Iran Instructs U.S. To Bypass Congress, Go To U.N.

Iran Instructs U.S. To Bypass Congress, Go To U.N.

Iran Instructs U.S. to Bypass Congress on Deal, Go to U.N.  Iranian foreign minister says U.N. should approve nuclear agreement

The Iranian government is urging the United States to go straight to the United Nations to finalize any agreement reached in the coming weeks regarding Tehran’s contested nuclear program without seeking congressional approval.

Javad Zarif, Iran’s foreign minister and top negotiator, suggested in a recent interview that the U.N. Security Council should be responsible for approving any agreement reached between Western powers and Tehran over its nuclear program, a proposal that the Obama administration entertained on Thursday.

The State Department argues that a nonbinding agreement with Iran—one that would not be subject to congressional oversight or approval—could be more enforceable due to the removal of opposition by a majority of Republican lawmakers to a deal.

Iran’s backing of a U.N.-approved deal came just days before State Department officials expressed reserved openness to the idea and revealed that they are currently working on a plan with other Security Council members to ease sanctions on Tehran.

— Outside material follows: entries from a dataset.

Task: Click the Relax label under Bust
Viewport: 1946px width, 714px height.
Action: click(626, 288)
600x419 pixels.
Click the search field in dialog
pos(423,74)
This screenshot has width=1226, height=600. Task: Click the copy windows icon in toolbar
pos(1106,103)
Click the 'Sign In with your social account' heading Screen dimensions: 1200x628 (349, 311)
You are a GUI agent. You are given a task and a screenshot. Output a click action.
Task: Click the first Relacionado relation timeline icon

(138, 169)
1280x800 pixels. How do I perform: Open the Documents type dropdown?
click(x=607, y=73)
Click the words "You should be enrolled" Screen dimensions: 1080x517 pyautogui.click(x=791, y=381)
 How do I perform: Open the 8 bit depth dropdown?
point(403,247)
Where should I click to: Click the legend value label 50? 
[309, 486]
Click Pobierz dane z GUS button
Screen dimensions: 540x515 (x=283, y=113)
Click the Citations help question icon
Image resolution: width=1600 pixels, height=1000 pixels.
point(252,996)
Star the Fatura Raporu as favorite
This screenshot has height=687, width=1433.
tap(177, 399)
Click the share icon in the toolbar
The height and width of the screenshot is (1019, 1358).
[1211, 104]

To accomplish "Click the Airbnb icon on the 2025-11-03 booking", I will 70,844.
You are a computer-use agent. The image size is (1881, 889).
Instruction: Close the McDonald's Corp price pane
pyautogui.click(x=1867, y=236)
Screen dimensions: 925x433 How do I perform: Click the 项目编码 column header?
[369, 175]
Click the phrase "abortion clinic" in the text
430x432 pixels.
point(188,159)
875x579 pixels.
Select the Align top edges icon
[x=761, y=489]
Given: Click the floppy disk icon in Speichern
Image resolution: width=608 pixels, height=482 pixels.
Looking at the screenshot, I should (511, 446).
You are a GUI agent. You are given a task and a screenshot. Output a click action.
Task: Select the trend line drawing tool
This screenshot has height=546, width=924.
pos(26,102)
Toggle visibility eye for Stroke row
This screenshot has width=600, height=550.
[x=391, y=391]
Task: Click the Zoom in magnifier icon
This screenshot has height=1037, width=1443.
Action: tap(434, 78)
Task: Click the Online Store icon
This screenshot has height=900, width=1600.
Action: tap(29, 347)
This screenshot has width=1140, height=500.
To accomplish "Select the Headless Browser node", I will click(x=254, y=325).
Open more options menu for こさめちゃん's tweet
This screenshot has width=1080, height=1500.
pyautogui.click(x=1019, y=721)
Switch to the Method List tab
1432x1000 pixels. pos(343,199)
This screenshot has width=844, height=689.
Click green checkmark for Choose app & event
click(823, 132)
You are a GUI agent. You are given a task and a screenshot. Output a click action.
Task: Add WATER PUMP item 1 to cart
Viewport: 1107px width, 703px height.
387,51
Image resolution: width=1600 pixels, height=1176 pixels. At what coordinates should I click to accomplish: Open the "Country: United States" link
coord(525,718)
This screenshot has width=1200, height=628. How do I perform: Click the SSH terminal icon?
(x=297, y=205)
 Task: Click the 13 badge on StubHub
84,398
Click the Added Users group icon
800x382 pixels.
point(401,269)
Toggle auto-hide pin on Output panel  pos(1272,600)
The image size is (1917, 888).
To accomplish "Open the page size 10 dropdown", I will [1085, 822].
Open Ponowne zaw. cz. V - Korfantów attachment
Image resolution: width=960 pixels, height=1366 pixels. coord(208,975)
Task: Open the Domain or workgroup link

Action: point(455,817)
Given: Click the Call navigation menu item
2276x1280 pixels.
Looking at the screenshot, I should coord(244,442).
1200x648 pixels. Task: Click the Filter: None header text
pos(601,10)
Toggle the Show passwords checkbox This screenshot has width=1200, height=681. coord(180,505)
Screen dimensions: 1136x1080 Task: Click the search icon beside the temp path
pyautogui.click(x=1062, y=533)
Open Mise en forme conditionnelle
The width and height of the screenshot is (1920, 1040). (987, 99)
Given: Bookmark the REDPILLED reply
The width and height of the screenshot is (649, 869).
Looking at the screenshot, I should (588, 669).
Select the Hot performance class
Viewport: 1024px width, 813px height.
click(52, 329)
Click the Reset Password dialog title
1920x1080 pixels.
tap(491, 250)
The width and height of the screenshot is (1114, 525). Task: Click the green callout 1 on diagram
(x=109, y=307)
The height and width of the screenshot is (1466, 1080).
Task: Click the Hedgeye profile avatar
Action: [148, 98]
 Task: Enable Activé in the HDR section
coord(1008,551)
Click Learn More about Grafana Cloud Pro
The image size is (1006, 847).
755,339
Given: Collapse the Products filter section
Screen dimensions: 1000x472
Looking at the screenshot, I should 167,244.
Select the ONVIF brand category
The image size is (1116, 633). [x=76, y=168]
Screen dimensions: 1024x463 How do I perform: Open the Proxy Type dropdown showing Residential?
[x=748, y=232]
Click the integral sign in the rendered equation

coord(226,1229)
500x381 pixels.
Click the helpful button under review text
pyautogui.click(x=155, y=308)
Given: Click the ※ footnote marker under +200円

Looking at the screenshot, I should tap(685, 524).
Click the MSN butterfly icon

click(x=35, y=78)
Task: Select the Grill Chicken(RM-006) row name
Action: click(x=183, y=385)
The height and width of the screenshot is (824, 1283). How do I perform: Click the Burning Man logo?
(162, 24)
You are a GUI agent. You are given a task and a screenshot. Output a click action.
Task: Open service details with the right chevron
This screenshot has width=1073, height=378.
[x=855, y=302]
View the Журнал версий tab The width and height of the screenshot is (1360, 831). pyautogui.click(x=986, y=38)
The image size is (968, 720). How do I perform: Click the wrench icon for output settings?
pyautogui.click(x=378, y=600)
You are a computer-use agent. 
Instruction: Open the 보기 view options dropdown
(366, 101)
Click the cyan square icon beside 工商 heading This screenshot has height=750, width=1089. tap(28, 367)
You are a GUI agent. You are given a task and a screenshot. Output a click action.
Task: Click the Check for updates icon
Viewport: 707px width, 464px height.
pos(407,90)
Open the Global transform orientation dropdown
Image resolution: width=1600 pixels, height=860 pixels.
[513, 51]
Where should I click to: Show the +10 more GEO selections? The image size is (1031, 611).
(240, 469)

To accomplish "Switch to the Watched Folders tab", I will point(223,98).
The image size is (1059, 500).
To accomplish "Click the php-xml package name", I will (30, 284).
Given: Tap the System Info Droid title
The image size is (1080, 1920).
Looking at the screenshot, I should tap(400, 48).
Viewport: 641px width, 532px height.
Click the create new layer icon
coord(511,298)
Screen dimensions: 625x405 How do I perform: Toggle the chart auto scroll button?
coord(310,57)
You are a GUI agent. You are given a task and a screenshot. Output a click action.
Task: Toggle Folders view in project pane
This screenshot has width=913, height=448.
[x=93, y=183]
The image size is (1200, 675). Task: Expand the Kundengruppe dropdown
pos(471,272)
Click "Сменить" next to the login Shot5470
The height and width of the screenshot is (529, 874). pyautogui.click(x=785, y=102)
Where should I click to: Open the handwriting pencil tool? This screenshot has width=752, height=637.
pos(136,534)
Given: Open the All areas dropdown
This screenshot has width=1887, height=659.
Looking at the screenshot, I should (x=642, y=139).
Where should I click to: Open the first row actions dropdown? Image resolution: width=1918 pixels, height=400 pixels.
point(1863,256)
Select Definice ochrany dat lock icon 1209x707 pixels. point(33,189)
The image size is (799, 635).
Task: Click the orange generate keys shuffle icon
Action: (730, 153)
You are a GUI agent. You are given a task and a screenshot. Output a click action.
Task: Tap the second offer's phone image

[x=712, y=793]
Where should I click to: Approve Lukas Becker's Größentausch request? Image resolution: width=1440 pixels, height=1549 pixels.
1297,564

Zarif first raised the idea of subjecting a deal to U.N. approval in a recent interview with an Iranian magazine conducted in Persian. Once the countries strike an agreement, it should be “approved and confirmed” by the Security Council under Chapter 7 of the U.N.’s charter, according to Zarif.

A “resolution under chapter 7 of the U.N. charter is an international and binding treaty for all the member states,” Zarif said, according to an independent translation of his remarks in the interview. Under these terms, “any deal is binding for the current U.S. government and for the future U.S. governments,” Zarif said.

These comments are particularly noteworthy given the Obama administration’s insistence in recent days that it is pursuing a “nonbinding” deal, which means that Congress would be cut out of the approval process and that neither country would be legally responsible for upholding the arrangement.

Zarif went on to claim that he and the United States are working on a deal that would lift all U.N. Security Council resolutions against Iran’s nuclear program. When asked about sanctions related to Iran’s missile programs, Zarif claimed that these would be lifted as well under any final deal.

When asked about the prospect of going to the U.N. with any final nuclear deal, Jen Psaki, the State Department’s spokeswoman, said this that idea is being floated in talks with Iran.  Psaki went on to hint that the he United States is seeking a nonbinding deal in order to keep Congress out of the debate in the near term.

“Obviously, if we’re at the point where there’s an agreement and there are sanctions that are rolled back, then that’s a role that they would play,” she said.”